» What is being asked
Go through the records and copy each line where the string "computer" occurs.

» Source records
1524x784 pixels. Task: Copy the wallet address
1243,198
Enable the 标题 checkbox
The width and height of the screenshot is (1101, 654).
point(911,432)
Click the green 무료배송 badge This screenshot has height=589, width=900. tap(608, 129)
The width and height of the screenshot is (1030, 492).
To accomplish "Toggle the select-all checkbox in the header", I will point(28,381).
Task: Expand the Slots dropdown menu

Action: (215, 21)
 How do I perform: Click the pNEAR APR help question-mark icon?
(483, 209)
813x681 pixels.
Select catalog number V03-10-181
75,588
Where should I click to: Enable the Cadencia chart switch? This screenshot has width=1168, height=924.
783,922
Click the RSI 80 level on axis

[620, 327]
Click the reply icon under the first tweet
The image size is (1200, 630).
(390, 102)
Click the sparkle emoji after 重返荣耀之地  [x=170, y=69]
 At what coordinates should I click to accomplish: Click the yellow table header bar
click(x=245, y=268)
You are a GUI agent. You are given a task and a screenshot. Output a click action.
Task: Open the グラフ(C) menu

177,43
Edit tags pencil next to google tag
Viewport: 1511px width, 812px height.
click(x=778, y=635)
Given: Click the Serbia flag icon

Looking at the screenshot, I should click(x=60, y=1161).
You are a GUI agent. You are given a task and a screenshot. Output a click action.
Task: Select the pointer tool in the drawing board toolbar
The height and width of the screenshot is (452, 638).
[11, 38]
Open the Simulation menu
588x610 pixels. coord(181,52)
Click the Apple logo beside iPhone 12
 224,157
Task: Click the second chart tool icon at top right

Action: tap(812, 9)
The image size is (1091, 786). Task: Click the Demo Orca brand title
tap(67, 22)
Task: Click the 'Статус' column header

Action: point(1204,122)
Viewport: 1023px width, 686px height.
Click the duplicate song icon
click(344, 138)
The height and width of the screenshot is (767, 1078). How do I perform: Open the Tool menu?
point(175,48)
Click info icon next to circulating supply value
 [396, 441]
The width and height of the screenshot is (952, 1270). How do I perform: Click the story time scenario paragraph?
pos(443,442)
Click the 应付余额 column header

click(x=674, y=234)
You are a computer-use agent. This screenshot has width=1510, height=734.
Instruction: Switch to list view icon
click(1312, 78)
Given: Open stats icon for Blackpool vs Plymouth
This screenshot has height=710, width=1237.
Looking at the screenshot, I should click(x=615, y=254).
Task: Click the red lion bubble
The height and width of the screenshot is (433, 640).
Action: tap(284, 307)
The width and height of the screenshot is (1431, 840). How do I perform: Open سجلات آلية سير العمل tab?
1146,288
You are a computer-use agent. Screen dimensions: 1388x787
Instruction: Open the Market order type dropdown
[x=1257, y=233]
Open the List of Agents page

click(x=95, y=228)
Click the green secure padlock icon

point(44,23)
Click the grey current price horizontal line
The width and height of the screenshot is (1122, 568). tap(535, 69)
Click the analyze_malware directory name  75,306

» Task result
You are a computer-use agent. This screenshot has width=1510, height=734.
You are a computer-use agent. Screen dimensions: 1388x787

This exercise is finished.